Killerbande von Brabant: Ermittler suchen nach einer speziellen Waffe

Im Zuge der Ermittlungen im Fall der Killerbande von Brabant ist die Bundesstaatsanwaltschaft auf der Suche nach einer speziellen und seltenen Waffe, die beim letzten Überfall der Bande auf einen Delhaize-Supermarkt in Aalst in Ostflandern (Foto) 1985 und möglicherweise auch bei anderen Überfällen genutzt wurde. Dabei handelt es sich um eine sogenannte „Ingram“-Maschinenpistole von belgischen Waffenhersteller FN. 

„Die föderale Staatsanwaltschaft ist auf der Suche nach allen ‚Ingrams‘, die 1985 in Belgien waren“, sagte Wenke Roggen dazu, die Sprecherin der Bundesstaatsanwaltschaft in Brüssel. Die Suche nach dieser Waffe und die Analyse bzw. die Abnahme von DNA-Spuren von rund 800 Personen aus den Akten lassen eine Beschleunigung der Ermittlungen erkennen. Dies ist notwendig, denn 2025 verjährt dieser Fall, der bis heute nicht aufgeklärt ist.

Die Suche nach der „Ingram“, eine auch als „Mac-10“ bezeichnete Maschinenpistole (Foto unten), basiert auf dem Fund von zahlreichen Kugelhülsen aus einer Waffe dieses Typs am Tatort des Überfalls auf den Delhaize-Markt am 9. November 1985 (der letzte aber auch mit 8 Toten der blutigste Überfall der Bande). Angeblich sollen nur 5 dieser Waffen in Belgien in Umlauf gewesen sein.

(Lesen Sie bitte unter dem Foto weiter)

Die Bande soll im Besitz von gleich mehreren dieser Waffen gewesen sein, die sie gestohlen hatte. Teile einer „Ingram“ waren 1986 bei einem umfassenden Waffenfund im Kanal Brüssel-Charleroi bei Ronquières (Hennegau) entdeckt worden, doch diese gehören offenbar nicht zu der in Aalst genutzten Waffe dieses Typs, wie die flämische Tageszeitung Het Nieuwsblad am Montag meldet.

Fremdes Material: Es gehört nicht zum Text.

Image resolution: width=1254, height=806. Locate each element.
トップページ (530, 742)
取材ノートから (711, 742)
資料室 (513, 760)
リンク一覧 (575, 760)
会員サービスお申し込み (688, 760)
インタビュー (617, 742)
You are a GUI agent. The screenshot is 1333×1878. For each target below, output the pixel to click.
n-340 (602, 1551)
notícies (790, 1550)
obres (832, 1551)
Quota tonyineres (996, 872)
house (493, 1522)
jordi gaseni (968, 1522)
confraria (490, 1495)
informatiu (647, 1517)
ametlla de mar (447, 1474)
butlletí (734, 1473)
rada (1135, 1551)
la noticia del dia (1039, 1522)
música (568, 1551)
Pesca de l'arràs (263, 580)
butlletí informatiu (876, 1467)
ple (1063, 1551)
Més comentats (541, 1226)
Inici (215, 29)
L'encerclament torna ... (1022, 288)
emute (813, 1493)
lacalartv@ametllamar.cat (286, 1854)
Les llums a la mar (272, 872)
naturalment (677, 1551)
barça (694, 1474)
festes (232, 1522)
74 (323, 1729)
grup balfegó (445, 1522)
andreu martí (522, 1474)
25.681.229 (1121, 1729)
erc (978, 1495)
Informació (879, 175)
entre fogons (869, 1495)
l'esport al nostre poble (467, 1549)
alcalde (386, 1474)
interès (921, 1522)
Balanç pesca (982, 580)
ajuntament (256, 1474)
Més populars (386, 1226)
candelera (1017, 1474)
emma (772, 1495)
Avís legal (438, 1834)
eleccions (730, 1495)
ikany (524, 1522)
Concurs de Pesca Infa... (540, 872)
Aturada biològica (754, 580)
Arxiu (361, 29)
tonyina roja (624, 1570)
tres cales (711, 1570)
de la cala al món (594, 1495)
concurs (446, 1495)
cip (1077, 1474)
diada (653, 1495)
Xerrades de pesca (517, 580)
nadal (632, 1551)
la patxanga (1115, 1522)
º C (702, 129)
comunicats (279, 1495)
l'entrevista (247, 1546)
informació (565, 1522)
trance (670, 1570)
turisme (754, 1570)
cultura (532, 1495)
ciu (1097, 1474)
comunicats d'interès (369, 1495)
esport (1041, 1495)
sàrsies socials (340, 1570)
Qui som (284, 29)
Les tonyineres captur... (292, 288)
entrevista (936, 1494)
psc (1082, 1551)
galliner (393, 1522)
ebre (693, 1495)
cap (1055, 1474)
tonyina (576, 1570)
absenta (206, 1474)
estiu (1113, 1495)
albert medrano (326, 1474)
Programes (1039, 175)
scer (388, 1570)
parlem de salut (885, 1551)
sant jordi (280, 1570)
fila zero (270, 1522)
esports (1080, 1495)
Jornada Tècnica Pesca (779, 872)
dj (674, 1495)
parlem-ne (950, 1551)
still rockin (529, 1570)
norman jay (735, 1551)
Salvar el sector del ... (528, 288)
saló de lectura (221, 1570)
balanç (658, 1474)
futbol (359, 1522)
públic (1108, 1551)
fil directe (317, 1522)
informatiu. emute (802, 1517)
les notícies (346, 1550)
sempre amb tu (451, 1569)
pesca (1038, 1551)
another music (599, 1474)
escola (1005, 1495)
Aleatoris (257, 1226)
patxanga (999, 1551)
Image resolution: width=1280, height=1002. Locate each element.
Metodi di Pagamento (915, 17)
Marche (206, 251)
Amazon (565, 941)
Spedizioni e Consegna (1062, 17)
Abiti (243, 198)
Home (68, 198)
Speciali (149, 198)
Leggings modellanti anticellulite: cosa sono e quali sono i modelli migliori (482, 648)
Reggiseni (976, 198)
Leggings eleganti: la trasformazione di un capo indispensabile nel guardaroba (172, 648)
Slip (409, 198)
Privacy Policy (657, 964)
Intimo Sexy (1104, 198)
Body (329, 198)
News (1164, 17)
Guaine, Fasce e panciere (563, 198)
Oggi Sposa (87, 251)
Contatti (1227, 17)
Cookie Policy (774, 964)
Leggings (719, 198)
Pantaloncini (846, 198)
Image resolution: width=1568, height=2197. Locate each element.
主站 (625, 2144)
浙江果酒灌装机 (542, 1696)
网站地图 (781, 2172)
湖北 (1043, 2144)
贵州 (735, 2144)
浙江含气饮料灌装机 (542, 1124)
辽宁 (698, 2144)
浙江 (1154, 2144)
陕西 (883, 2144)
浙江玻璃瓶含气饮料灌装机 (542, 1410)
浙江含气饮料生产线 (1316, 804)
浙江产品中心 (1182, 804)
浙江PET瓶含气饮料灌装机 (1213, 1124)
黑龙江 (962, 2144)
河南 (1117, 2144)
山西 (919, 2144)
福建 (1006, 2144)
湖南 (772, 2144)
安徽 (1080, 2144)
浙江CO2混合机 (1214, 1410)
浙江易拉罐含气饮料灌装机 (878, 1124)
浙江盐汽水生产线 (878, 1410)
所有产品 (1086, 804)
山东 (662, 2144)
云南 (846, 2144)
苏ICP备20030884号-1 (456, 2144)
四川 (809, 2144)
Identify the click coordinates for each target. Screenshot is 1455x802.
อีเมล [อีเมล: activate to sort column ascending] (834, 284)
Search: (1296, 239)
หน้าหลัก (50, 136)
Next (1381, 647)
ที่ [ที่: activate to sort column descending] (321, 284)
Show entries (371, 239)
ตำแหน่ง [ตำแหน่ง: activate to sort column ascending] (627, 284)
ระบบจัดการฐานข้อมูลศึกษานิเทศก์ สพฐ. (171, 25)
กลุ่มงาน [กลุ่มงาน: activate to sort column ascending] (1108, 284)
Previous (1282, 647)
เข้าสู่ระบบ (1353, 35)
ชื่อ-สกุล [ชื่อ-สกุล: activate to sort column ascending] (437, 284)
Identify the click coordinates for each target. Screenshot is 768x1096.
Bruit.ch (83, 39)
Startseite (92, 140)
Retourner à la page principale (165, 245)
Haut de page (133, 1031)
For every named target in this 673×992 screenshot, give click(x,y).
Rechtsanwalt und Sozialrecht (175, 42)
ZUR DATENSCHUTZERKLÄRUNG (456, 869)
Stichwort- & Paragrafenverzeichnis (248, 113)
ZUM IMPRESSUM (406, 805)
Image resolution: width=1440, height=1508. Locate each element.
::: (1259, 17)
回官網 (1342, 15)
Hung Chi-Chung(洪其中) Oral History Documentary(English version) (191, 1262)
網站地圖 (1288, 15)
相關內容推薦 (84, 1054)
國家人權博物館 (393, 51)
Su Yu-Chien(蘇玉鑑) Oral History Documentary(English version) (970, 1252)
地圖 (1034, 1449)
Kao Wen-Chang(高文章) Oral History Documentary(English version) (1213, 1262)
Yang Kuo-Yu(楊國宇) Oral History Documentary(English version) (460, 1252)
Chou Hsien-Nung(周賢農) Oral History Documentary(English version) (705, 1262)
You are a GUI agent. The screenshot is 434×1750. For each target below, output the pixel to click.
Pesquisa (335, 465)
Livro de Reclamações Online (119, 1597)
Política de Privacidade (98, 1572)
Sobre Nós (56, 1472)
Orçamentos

Die Ermittler verfolgen bei der Suche nach der Waffen zwei Pisten. Die eine Piste weist in Richtung des Überfalls auf den Waffenhändler Dekaise in Wavre (Wallonisch-Brabant) 1982. Dieser Überdall gilt als der erste Überfall, der mit der Bande in Zusammenhang gebracht wird. Dabei wurden zwei „Ingrams“ erbeutet (Foto unten).

(Lesen Sie bitte unter dem Foto weiter)

Die andere Piste ist der Überfall und der spätere Mord an Juan Mendez, ein Ingenieur bei der belgischen Waffenfabrik FN in Herstal bei Lüttich. Dieser soll lange vor dem Überfall von Aalst eine „Ingram“ im Werk gestohlen haben und möglicherweise ist ihm diese Waffe dann selbst gestohlen worden. Mendez ist 1986, knapp ein Jahr nach Aalst, ermordet worden.  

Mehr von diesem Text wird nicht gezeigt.